O estudo, publicado hoje na revista Nature, representa um “avanço importante” na área da prevenção do cancro da mama porque “sugere que as mulheres com maior densidade mamária, um fator de risco conhecido, poderão ser as que mais beneficiam de um tratamento preventivo com um fármaco anti-progestina”, disse o investigador à agência Lusa.
Um ensaio clínico de que o artigo sobre o estudo dá conta avaliou se a inibição da progesterona com uma anti-progestina, o acetato de ulipristal, durante 12 semanas altera marcadores de risco reconhecidos em mulheres pré-menopáusicas com risco elevado.
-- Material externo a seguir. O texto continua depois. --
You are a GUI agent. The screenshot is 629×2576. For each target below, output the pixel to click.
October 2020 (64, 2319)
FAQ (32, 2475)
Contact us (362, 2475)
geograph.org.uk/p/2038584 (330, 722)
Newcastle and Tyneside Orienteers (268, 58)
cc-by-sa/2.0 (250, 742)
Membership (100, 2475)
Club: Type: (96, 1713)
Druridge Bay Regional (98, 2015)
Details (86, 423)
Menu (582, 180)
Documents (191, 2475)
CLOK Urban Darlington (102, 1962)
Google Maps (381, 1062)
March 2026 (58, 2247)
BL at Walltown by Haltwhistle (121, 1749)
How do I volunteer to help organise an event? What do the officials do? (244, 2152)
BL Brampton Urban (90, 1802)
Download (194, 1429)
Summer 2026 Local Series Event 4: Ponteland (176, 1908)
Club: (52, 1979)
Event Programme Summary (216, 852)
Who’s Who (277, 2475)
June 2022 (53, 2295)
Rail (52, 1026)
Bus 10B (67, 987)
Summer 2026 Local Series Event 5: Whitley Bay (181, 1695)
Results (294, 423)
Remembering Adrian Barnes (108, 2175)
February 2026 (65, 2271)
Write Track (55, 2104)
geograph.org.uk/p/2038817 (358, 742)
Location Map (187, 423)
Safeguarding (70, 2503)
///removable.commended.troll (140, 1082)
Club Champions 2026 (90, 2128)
A progesterona é uma hormona que promove o crescimento de células que podem tornar-se cancerígenas, pelo que bloquear o sua ação pode ser uma nova maneira de impedir o cancro da mama antes que este comece.
O acetato de ulipristal é um medicamento usado na contraceção de emergência, frequentemente apelidado de “pílula do dia seguinte”, e no tratamento de miomas uterinos.
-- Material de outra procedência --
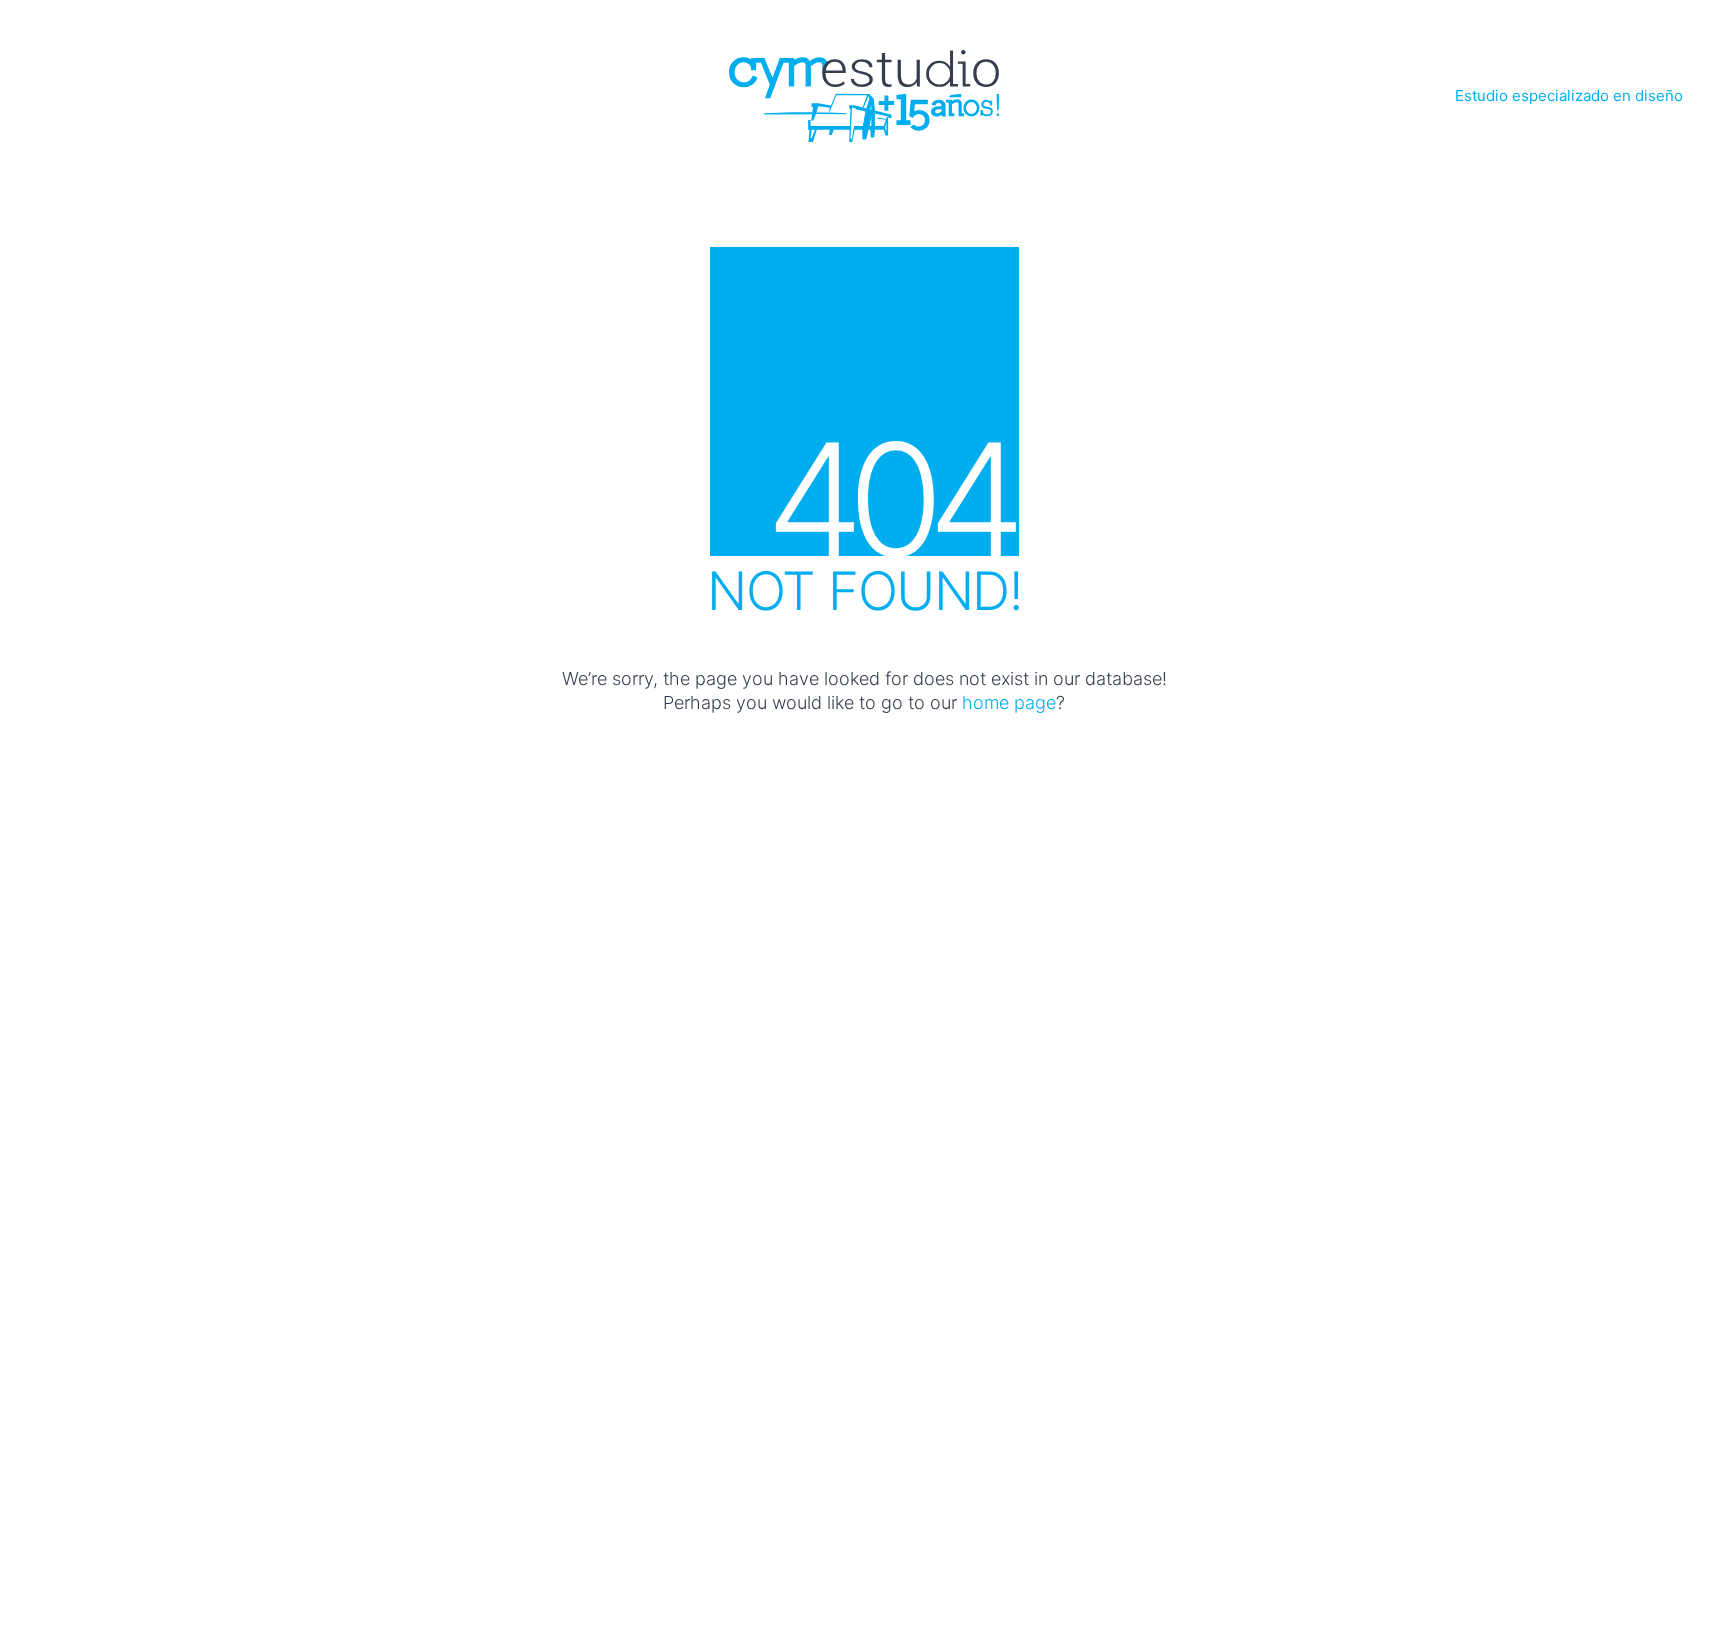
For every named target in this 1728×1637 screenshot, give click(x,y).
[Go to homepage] (864, 96)
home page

A intervenção, testada em 24 mulheres entre 2016 e 2019, diminuiu a densidade do tecido mamário e alterou a sua estrutura, criando um ambiente menos favorável ao desenvolvimento de células cancerígenas, particularmente em mulheres com o fator de risco da maior densidade mamária.
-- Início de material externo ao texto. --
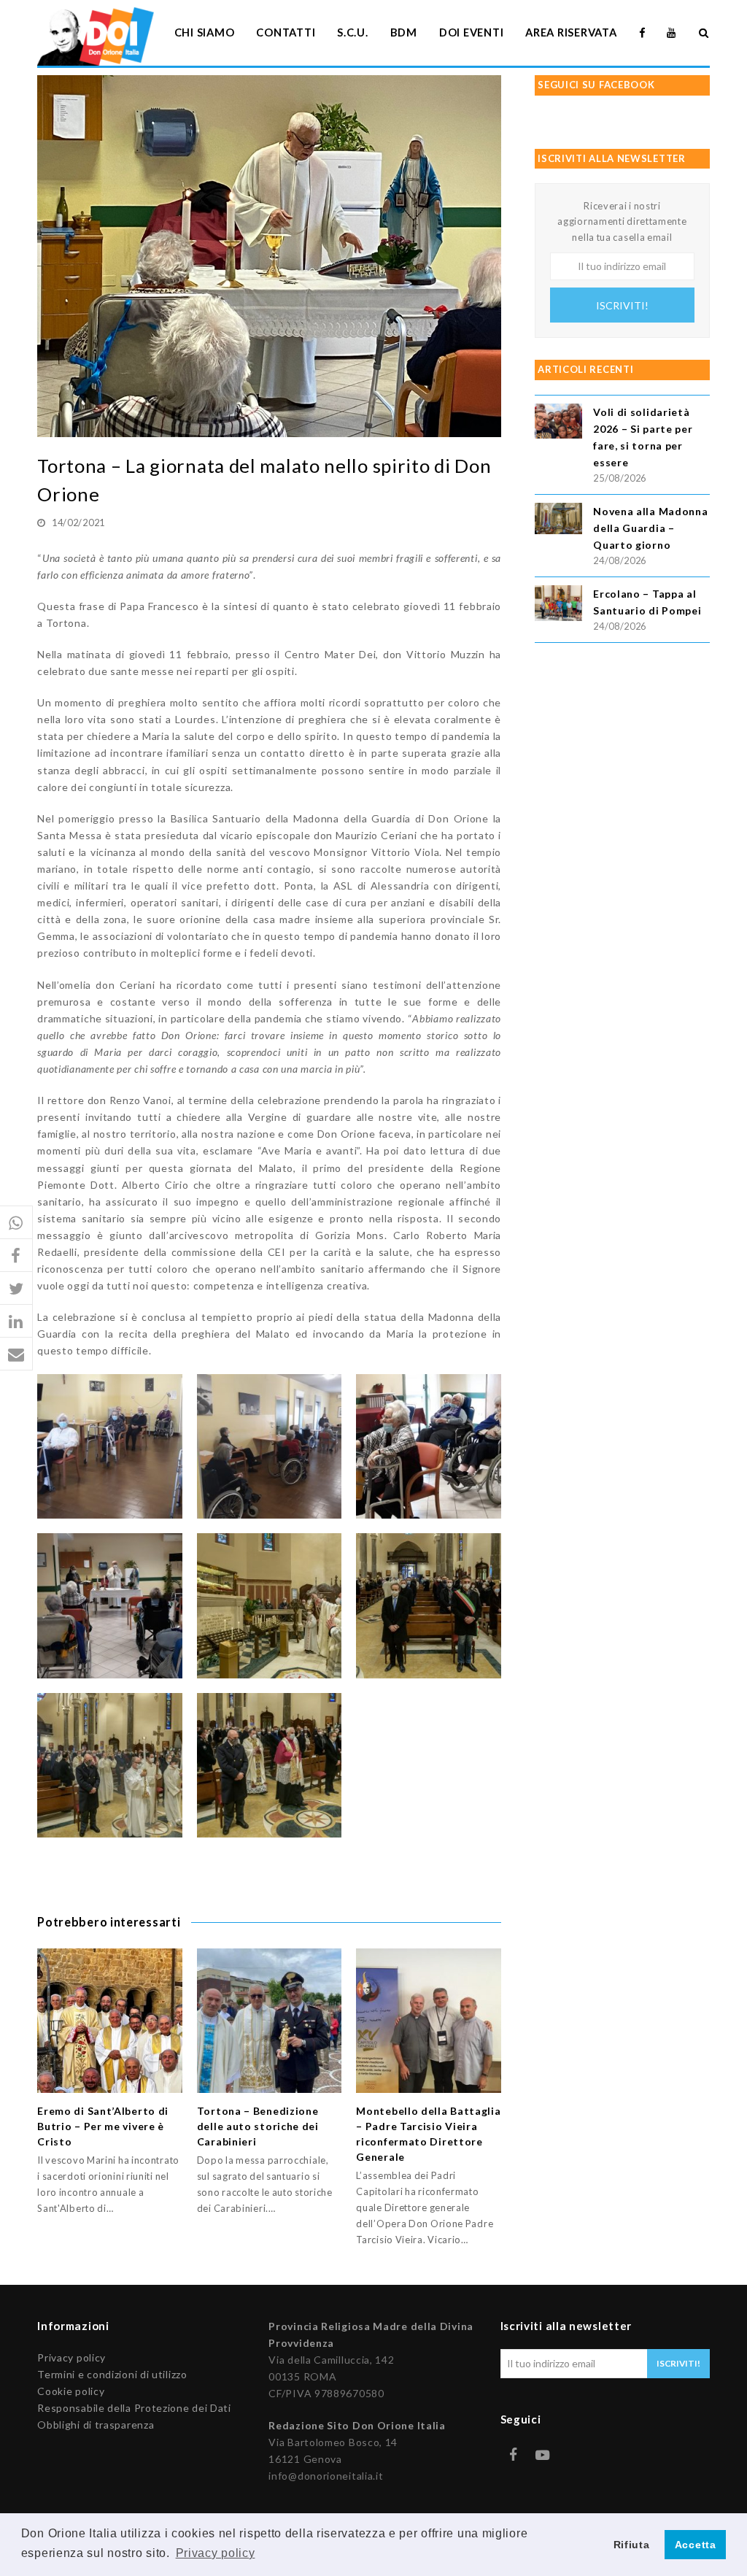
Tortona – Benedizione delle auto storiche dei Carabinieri (258, 2126)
Segundo o investigador português, o estudo revelou uma redução da proliferação celular e diminuição do número de células que estão na origem de cancros da mama agressivos, a remodelação do tecido da mama e uma redução da densidade mamária.
Estes resultados apoiam a linha de investigação de Bruno Simões, focada nos “primeiros eventos celulares e moleculares associados ao risco de cancro mamário e em intervenções que previnam a transformação das células iniciadoras de tumor”.
A ideia do estudo surgiu do conhecimento prévio sobre o papel da progesterona na expansão das células da mama e a sua suscetibilidade à transformação, e provas pré-clínicas de que anti-progestinas reduzem o número destas células.
Dado que o acetato de ulipristal é uma anti-progestina já utilizada clinicamente para outras indicações, o projeto consistiu na sua reutilização como intervenção preventiva.
O trabalho, financiado pelas fundações Breast Cancer Now e Prevent Breast Cancer, resultou de uma colaboração internacional entre as universidades de Manchester, Cambridge, Toronto (Canadá) e Calábria (Itália).
“O potencial impacto é significativo, pois identificámos uma intervenção farmacológica que modifica marcadores de risco biologicamente quantificáveis”, salientou Bruno Simões, cientista do Centro de Investigação do Cancro de Manchester.
Se forem confirmadas em estudos maiores e de longo prazo, as anti-progestinas podem “oferecer uma alternativa de prevenção para mulheres pré-menopáusicas com risco elevado, diminuindo a necessidade de cirurgia ou terapias hormonais prolongadas”, ambas com impacto na qualidade de vida, disse Bruno Simões à Lusa.
Os resultados atuais servem de base para estudos maiores e de seguimento a longo prazo para testar a eficácia na redução real da incidência tumoral e avaliar a segurança necessária à sua aprovação como terapia preventiva.
O cancro da mama continua a ser o cancro mais diagnosticado em mulheres em 164 países e a principal causa de morte por cancro em mulheres em 134 países, segundo um estudo publicado na revista The Lancet em outubro.
Estes dados “reforçam a urgência de desenvolver estratégias de prevenção eficazes sobretudo em mulheres jovens”, alertou Bruno Simões.